I'm an engineering geologist for a civil engineering company in Sunninghill, JHB. The world is like a giant sandpit for me, i dig holes and play with stones for a living. Talk about never growing hey lol

Reactions: Like 4


----------



## BhavZ

When I am not vaping I am thinking about vaping and going through everything I can find vape related (i.e. mainly spending time on ecigssa)

Reactions: Like 3 | Winner 3


----------



## Mufasa

I am a buyer for an import company. We also own Crazy Stores and supply some of the major retailers in SA and bordering countries. I travel quite a bit, mostly Far East, USA and UK. I already checked out the vape stores in the places I visit regularly - can't wait for my next trip.

Reactions: Like 3


----------



## Zegee

account manager for telkom mobile in the retail space I service pep and Ackerman channels.

before this a trainer at samsung mobile for 6 years and a field rep for 4 years .
think I need a change of scenery just can't see myself getting away from tech it's my main addiction 

sent from my reonautical cloud machine

Reactions: Like 1


----------



## Imotions

Wow i think i have the most different job from anybody here lol

Sent from my HUAWEI P6-U06 using Tapatalk


----------



## annemarievdh

Imotions said:


> Wow i think i have the most different job from anybody here lol
> 
> Sent from my HUAWEI P6-U06 using Tapatalk



And that would be ?? mmmmmmmmm


----------



## BumbleBee

We have a small home based business doing commercial embroidery and printing t-shirts. The wife runs that during the day, I print the t-shirts after hours and on the weekends as well as helping her out with digitising all the embroidery designs.
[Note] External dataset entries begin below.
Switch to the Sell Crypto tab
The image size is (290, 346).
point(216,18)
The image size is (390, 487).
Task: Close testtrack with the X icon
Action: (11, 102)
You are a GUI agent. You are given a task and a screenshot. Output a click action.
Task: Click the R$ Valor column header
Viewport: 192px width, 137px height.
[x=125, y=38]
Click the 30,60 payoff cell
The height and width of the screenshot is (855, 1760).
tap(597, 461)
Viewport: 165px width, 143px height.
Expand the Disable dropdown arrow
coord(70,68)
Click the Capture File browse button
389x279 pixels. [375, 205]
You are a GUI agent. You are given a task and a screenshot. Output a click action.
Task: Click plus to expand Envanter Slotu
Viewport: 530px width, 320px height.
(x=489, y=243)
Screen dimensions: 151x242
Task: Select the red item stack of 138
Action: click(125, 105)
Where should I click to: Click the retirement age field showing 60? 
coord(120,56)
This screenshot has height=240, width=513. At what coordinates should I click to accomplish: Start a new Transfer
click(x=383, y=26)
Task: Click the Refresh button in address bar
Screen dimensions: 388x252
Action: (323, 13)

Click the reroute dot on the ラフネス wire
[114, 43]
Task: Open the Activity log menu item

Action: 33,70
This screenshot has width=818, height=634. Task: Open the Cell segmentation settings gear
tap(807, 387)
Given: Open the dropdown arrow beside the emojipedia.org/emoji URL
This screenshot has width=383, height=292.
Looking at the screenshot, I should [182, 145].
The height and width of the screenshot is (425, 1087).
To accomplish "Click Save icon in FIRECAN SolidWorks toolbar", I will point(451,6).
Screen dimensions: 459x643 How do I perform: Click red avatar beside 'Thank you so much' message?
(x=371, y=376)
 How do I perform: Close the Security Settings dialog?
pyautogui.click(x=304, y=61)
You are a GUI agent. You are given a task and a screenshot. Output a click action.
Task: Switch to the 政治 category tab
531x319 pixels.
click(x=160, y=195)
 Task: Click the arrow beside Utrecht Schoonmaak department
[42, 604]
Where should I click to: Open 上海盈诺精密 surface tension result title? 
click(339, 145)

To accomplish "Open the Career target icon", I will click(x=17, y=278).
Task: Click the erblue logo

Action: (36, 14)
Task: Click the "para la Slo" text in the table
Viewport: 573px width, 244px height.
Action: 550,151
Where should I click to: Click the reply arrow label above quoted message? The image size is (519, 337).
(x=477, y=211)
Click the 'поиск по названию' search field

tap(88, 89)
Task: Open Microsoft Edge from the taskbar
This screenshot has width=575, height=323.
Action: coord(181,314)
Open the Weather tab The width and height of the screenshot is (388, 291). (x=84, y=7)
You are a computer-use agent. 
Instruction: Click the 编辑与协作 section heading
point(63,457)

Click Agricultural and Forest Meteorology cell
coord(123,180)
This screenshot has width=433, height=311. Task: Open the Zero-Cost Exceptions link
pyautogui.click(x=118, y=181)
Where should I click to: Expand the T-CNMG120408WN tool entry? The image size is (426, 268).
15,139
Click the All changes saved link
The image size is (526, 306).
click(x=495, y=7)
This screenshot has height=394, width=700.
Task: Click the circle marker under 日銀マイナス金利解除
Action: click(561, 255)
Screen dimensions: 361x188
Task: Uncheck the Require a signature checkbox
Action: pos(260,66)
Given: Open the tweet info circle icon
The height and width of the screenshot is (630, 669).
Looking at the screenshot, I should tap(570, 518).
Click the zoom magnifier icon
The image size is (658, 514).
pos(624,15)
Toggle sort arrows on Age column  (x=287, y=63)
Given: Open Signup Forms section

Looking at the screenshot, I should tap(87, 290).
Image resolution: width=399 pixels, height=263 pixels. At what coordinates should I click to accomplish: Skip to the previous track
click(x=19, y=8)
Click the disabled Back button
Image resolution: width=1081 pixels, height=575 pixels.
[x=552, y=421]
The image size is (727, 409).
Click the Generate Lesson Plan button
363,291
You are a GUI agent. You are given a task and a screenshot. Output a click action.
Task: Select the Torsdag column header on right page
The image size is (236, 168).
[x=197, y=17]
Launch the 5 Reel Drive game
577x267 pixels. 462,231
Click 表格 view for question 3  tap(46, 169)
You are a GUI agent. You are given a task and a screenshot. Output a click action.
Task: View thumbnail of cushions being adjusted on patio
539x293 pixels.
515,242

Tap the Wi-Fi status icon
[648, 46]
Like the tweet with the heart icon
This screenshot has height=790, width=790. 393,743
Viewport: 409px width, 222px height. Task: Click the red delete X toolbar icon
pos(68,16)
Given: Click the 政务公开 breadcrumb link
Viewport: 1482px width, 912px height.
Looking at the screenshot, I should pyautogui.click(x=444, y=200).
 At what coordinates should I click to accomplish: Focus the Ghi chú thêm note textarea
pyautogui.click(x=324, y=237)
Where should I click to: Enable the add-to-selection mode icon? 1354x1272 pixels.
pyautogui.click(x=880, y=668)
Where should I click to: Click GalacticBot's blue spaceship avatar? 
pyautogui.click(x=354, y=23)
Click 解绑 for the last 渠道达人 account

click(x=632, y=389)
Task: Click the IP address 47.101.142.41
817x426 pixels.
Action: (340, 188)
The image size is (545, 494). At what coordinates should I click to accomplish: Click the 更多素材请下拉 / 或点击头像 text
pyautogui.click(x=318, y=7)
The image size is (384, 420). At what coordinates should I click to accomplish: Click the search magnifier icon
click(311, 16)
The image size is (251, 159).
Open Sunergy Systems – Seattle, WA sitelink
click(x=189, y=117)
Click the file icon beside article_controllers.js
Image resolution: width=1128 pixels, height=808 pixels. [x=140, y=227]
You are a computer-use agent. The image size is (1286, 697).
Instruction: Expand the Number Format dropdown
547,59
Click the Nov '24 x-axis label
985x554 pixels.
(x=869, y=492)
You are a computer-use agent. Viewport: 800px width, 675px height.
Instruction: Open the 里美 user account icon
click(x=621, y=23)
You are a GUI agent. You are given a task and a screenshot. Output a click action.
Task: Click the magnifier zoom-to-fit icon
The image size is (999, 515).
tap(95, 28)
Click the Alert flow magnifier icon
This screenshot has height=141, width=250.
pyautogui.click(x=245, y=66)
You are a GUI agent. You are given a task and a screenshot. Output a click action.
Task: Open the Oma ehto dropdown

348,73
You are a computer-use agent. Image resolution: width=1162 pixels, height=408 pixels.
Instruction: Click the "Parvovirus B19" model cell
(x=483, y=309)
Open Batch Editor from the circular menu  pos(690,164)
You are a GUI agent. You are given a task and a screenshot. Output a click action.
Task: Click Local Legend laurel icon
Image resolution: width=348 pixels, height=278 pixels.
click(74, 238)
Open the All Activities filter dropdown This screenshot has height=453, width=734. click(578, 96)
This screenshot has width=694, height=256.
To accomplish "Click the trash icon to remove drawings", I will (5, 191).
During the day I'm at the shop, I'm a tattoo artist

Reactions: Like 3


----------



## Imotions

Haha @annemarievdh i sell stinkies =-O lol work for the manufacturer of stinkies but as many seen before im bound to laws and cannot vape at my desk@_@ before this i sild insurance policies at one plan insurance before that cellc direct sales

Sent from my HUAWEI P6-U06 using Tapatalk

Reactions: Like 1 | Funny 1


----------



## annemarievdh

Imotions said:


> Haha @annemarievdh i sell stinkies =-O lol work for the manufacturer of stinkies but as many seen before im bound to laws and cannot vape at my desk@_@ before this i sild insurance policies at one plan insurance before that cellc direct sales
> 
> Sent from my HUAWEI P6-U06 using Tapatalk



O ja. Oeps. Sorry forgot


----------



## Mklops

Spent 3 years after school obtaining my degree for Studio production (Music producer), did part time Dj'ing and doing small time recording jobs to make ends meet.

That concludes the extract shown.